3 stycznia będąc z rodziną na nartach zostałem "skasowany" przez innego narciarza. Jako, że silny ból ustąpił następnego dnia a obrzęk był w zasadzie niezauważalny podjąłem decyzję, że zobaczę co się będzie działo w następnych dniach. W ciągu kolejnych dni wydawało mi się, że ręka się goi. Ból był niewielki, mogłem ruszać nadgarstkiem. Tydzień później, czyli wczoraj 10 stycznia poszedłem do chirurga ręki.

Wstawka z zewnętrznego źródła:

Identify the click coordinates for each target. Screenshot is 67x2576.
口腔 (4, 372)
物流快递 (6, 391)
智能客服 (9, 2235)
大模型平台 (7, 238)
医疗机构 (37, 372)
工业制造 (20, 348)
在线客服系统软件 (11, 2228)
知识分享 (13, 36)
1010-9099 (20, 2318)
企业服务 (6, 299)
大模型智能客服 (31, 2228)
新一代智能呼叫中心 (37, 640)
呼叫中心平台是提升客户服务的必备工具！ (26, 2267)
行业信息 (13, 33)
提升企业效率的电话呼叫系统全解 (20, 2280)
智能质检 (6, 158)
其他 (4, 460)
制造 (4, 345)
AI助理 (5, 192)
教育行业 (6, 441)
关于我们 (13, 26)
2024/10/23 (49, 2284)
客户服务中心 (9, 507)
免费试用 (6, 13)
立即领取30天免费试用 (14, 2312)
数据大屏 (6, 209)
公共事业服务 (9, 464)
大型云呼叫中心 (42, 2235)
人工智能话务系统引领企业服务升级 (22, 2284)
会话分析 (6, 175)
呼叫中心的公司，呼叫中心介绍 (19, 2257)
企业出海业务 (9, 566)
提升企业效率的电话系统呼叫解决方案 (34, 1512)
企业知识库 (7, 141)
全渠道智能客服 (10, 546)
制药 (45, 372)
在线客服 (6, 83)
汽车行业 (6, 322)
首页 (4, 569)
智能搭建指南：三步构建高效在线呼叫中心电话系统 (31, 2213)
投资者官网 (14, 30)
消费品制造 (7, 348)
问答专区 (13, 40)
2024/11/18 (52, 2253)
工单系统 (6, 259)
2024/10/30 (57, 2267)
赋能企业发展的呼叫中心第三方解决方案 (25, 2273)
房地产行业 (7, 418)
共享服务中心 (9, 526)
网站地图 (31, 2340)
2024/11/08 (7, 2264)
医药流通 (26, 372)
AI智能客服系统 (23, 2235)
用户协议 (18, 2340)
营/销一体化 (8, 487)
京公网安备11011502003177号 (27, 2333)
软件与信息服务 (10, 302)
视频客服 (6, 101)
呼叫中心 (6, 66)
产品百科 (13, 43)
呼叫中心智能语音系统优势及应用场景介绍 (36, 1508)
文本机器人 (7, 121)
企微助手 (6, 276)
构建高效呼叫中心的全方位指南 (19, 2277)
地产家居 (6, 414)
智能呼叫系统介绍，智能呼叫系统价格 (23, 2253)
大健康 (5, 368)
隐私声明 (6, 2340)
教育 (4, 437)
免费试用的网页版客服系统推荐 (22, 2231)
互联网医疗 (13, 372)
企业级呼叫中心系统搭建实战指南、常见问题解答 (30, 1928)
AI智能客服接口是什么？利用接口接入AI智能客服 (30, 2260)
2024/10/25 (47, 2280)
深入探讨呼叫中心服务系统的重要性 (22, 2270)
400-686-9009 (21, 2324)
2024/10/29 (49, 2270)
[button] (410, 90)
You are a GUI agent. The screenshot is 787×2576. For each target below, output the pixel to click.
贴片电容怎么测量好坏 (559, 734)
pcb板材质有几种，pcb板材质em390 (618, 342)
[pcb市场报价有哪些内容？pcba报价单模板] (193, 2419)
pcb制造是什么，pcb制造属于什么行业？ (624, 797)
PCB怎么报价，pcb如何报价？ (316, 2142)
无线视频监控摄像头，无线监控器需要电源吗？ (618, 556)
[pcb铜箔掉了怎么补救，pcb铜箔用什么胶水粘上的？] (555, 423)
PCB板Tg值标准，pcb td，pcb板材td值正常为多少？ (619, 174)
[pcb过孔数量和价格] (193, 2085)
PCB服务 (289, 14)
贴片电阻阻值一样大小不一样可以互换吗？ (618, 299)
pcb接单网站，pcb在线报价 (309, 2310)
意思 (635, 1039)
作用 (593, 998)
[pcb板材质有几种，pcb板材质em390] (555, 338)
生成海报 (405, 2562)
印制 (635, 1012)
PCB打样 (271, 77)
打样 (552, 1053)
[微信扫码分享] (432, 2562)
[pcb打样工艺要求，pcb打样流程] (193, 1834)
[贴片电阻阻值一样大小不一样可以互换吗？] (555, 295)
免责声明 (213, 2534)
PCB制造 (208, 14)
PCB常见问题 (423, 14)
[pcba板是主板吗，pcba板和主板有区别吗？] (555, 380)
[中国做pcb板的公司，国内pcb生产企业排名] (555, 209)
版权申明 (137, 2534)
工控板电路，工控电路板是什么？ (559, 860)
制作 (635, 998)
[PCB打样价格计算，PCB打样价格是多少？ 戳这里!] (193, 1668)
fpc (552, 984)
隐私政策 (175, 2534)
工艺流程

Powyginał mi rękę (próba ortopedyczna) i stwierdził, że powinno być ok, ale trzeba zrobić RTG, żeby mieć pewność. Zrobiłem. Zdjęcie jak się okazało nie było jednoznaczne. Mogło być pęknięcie lub z uwagi na specyfikę kości nadgarstka i RTG mogło to być także przekłamania spowodowane załamaniem promieni rentgenowskich. Poszedłem na tomografię. Tomografia nic nie wykazała, czyli nie ma złamania. A teraz moje pytania:
1. Czy ktoś tu się mógł pomylić z diagnozą? Czy moja wyobraźnia za mocno pracuje?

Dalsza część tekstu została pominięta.